Ethan KinseyAmazing, Wildlife
Wilderness walking, Oldonyo Lengai and Serengeti

Shedding the high thread count cotton linen and 5 course meals (luxuries of the semi-permanent and permanent lodges and camps I usually use) and braving the elements, an adventurous group of guests and I set off on safari. After having successfully climbed Mt. Kilimanjaro, including the 10 year old and 12 year old in the group (thanks to the professional climbing outfit I use, Summits-Africa), they were excited for their next experience. My ten days with them can be divided into 3 chapters: Wilderness, the Rift Valley, and of course, Serengeti.

Gourmet bacon, scrambled eggs and cowboy coffee cooked over an open fire.


We left Arusha in one of my new open Land Rovers which immediately added an air of excitement, followed by my trusty Land Cruiser. A private lightweight camp had been set up for us in a special campsite just on the edge of where most people get to in one of my favorite national parks in Tanzania: Tarangire. When the focus is on a wilderness experience, you sacrifice the wildlife abundance that you get in the core tourist areas, but with the right guide, you get to immerse yourself in nature.

The encounters you have with wildlife become much more meaningful and so much more than just about the wildlife.

Three bull buffaloes visit a water hole while we quietly watch downwind of them.

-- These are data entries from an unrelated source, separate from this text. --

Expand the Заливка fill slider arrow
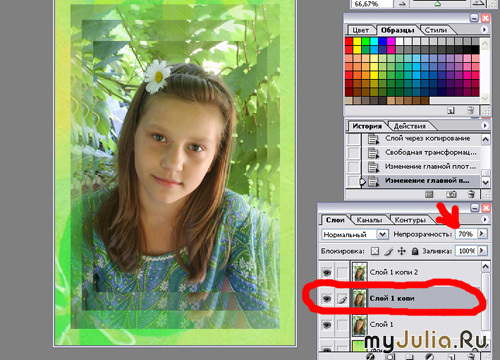 482,250
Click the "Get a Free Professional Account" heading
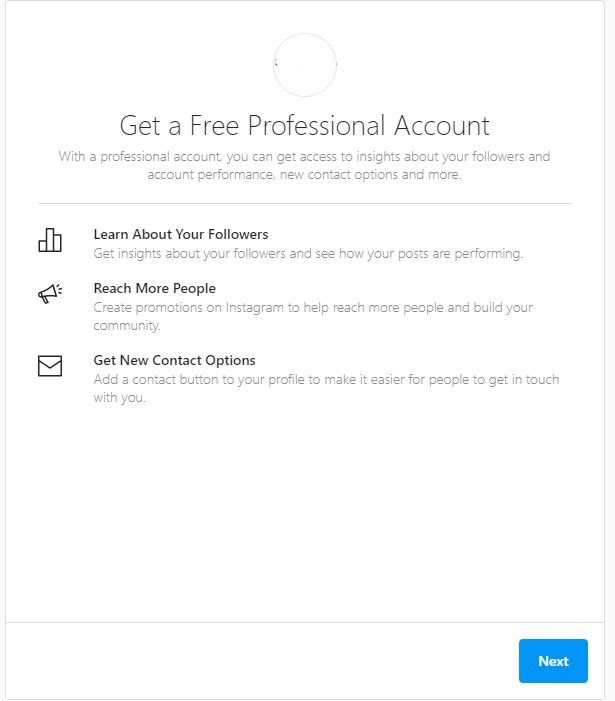The height and width of the screenshot is (701, 615). (x=305, y=126)
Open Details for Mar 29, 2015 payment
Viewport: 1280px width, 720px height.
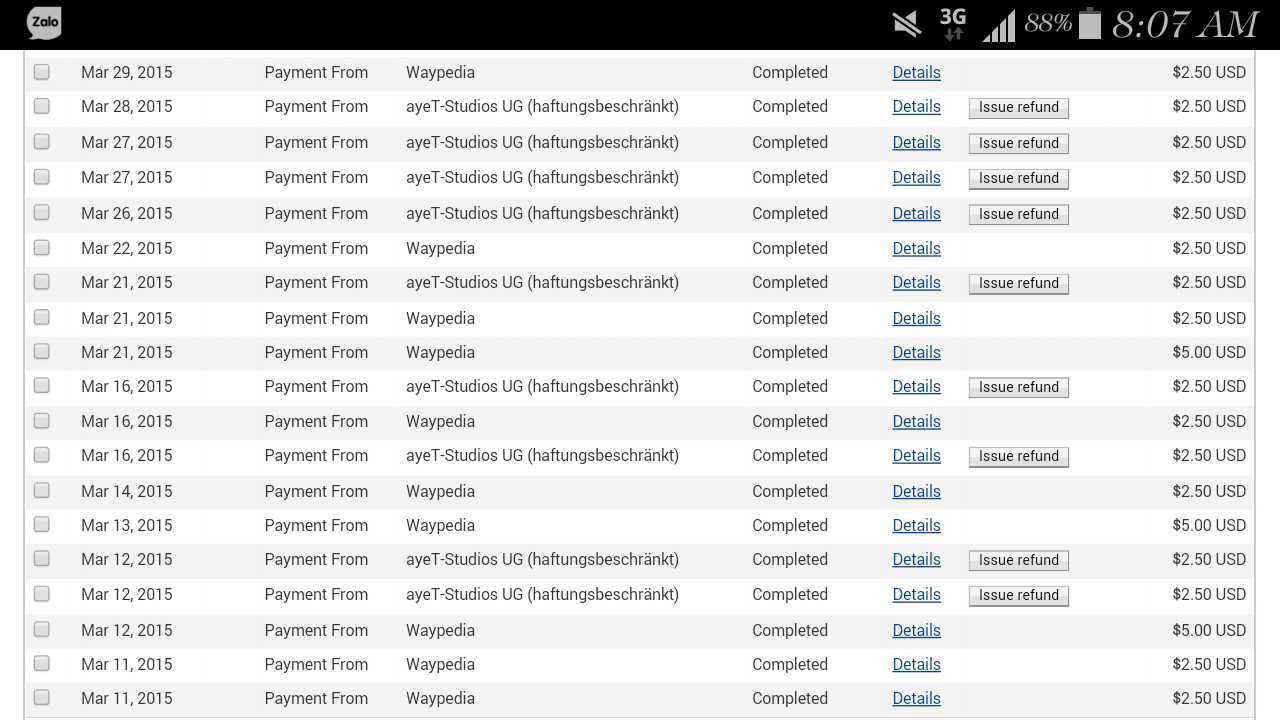[x=916, y=72]
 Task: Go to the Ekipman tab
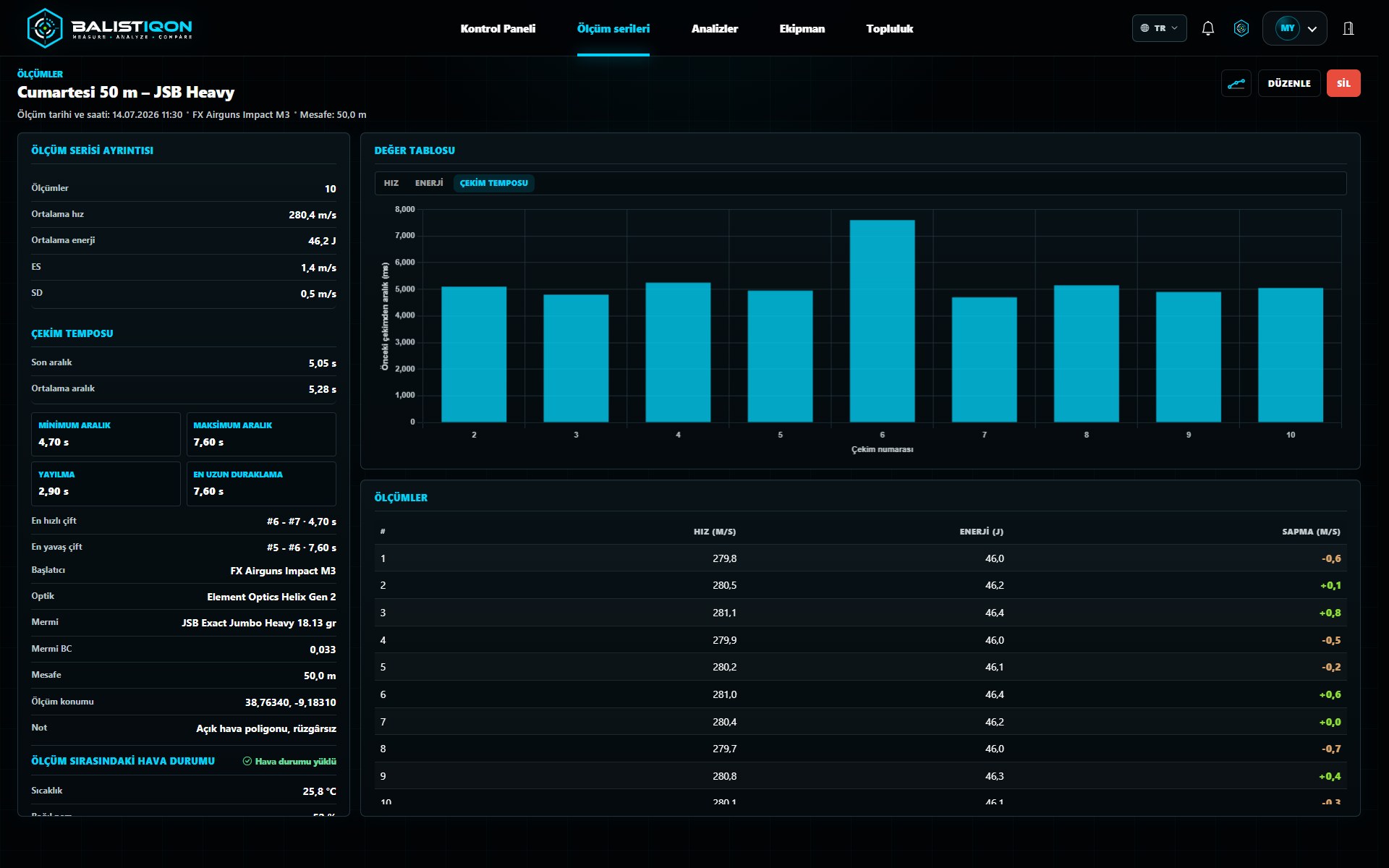pyautogui.click(x=802, y=28)
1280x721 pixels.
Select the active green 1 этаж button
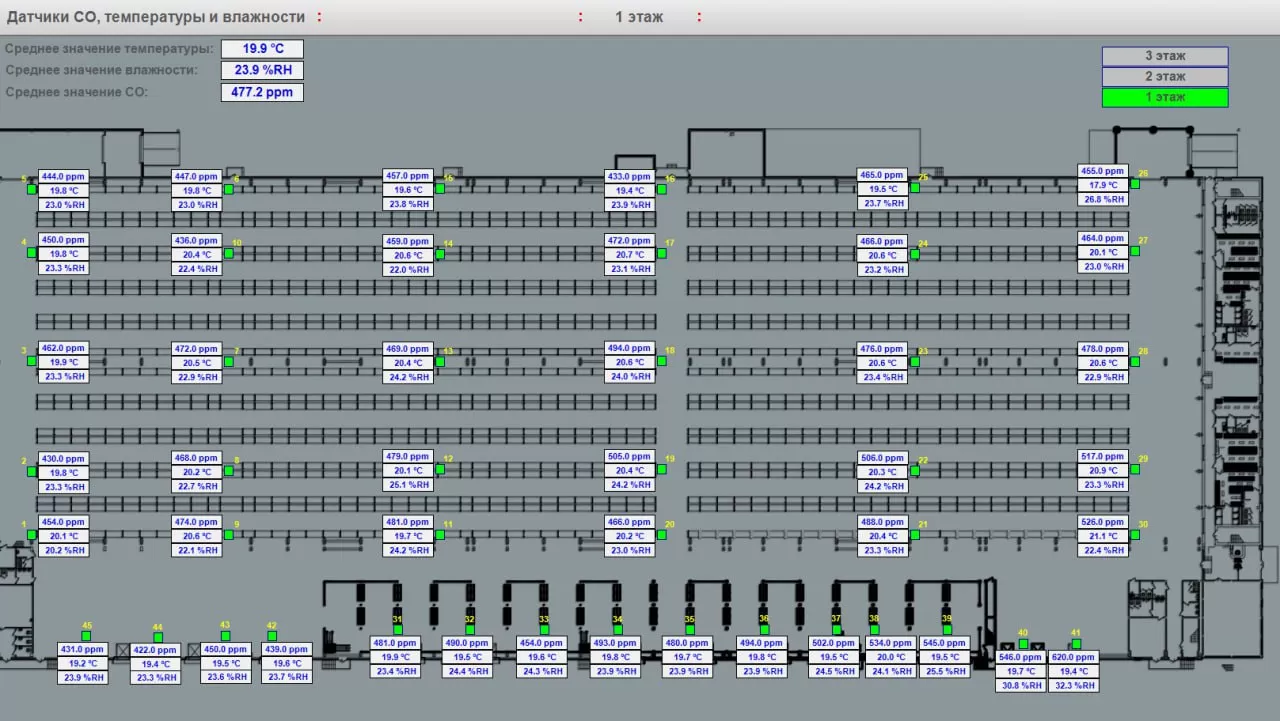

We didn’t really sacrifice comfort. None of us were cold, and we had warm duvets to keep us warm at night. There was always cold beer, gin & tonics at the end of the day, and the scotch was good around the fire after dinner. We even had hot showers. The coffee in the morning was proper and hot. But, yes, there were moments when the sun was beating down, and when we got dust in our eyes. We woke up a couple of mornings having not slept all that well, but it was because of the excitement of hearing a leopard on patrol, and the hyenas whooping.

Rift Valley

Having enjoyed our wilderness experience, we ventured on, taking advantage of the lightweight camp to see another part of the Tarangire ecosystem that most guests to Tanzania don’t get to see. During the wet season, just like in the Serengeti ecosystem, the volcanic grasslands of the Rift Valley draw 10,000 wildebeest (10% of what there once were) to feed on nutrient rich grasses and calve. But during the rest of the year, the valley is dry and harsh. The fertile soil turns to talcum powder dust that feeds tornado-like dust devils, and the volcanic rocks and lava flows violently shake any vehicle that drives those roads. Yet, despite the harshness, Maasai pastoralists eke out a living, herding cattle across the grasslands, and large herds of zebra with their hardy digestive systems feed on the dry grasses that remain. And then, as you come around the corner, Oldonyo Lengai seems to rise out from the plain in front of you.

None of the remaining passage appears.